So, good job Passport Canada. Our hard earned tax dollars have actually been used to improve a government process.


----------



## 6string (Feb 2, 2009)

A year or 2 just after 911 a friend of mine went to get a passport in downtown Ottawa and it was unbelievably crowded, so she went across the river to Hull and there was virtually no waiting.
Passport Canada
Commercial Level 2
Place du Centre
200 Promenade du Portage
Gatineau (Hull) QC
Mon-Fri: 8:30 a.m. to 4:30 p.m.


----------



## 6string (Feb 2, 2009)

p.s. if I win World of Beer that's were I'm headed


----------



## mhammer (Nov 30, 2007)

bagpipe said:


> I know a lot of you were racked with worry over this, so I wanted to put you out of your misery:smile:
> 
> Yesterday, we went down to the Passport Canada office in downtown Ottawa (Sparks Street).

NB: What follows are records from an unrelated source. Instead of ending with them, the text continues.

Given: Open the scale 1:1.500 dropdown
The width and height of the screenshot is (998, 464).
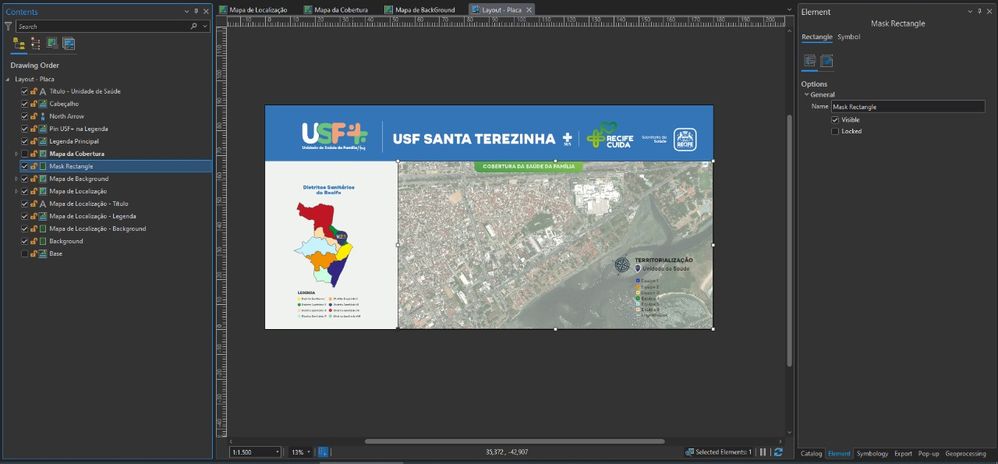Looking at the screenshot, I should [276, 452].
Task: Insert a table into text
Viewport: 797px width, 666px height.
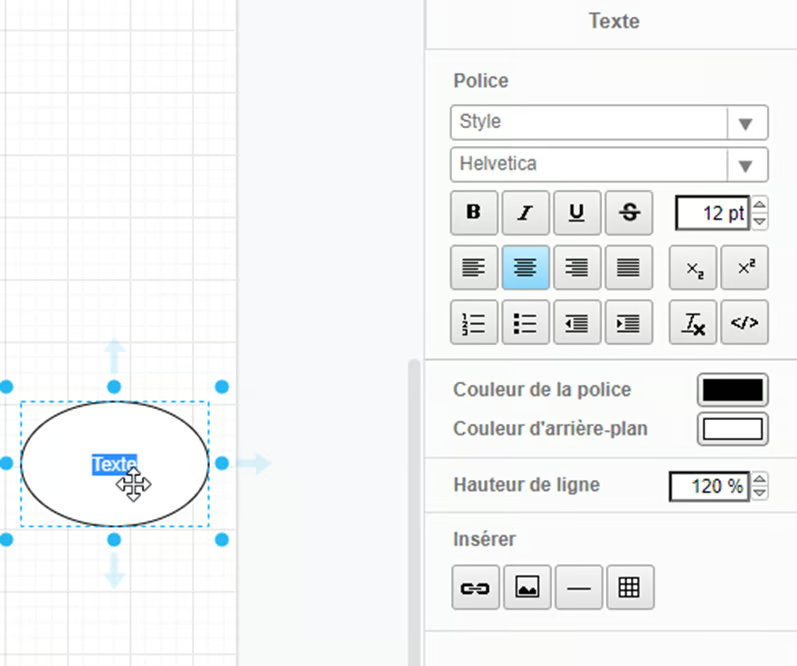Action: point(629,588)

Took about 40 minutes from when we arrived to when we left. So, certainly better than the 4 hours that we waited back in 2007. They also said the passport would arrive in 10 business days which is also much better than previously.
> 
> So, good job Passport Canada. Our hard earned tax dollars have actually been used to improve a government process.


They promised me 10 business days too. It came in less time than that. I'm still recovering from the bruises where my jaw hit the floor.


----------